For anyone with student loans, here's a guaranteed way to save: Consolidate your debt immediately to lock in today's lower interest rates. Last week, the Department of Education announced that the rate on existing Stafford Loans will jump to 7.14 percent on July 1 -- a rise of 1.84 percent. The rate on PLUS Loans for parents will also climb 1.84 percent, to 7.94 percent. Someone with $20,500 in student loans would save $3,245 over the course of a 10-year repayment period by consolidating now, according to College Loan Corp., a San Diego lender.
Even in my 40s, I still track my expenses, switch vendors when I can find a cheaper deal, and think hard before adopting new technology. (My TV is 12 years old, mainly because there are so many other things I'd rather do with my limited free time than watch TV.)

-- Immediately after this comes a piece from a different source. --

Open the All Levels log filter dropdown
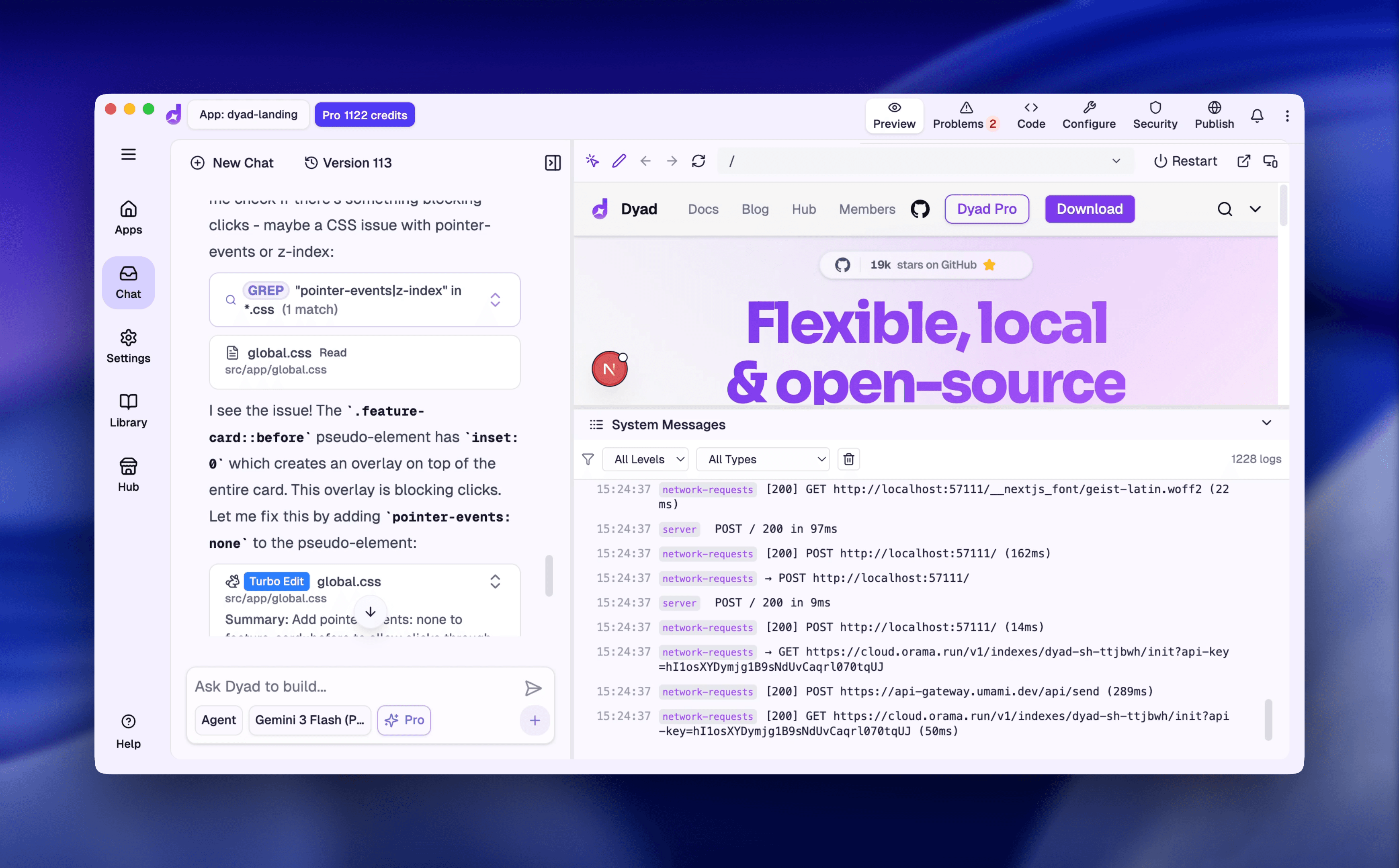This screenshot has width=1399, height=868. pyautogui.click(x=646, y=459)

Living within my means in my 20s gave me more options in my 30s: The financial flexibility to risk working for myself and the ability to buy a home without a hugely stressful mortgage payment. I hope that living within my means now will give me still more options in my 50s and 60s: The ability to put my kids through college without burdening them with student loans -- and, with any luck, the opportunity to spend a little time in Paris when I'm retired.
So live within your means in your 20s. I guarantee it will change your life.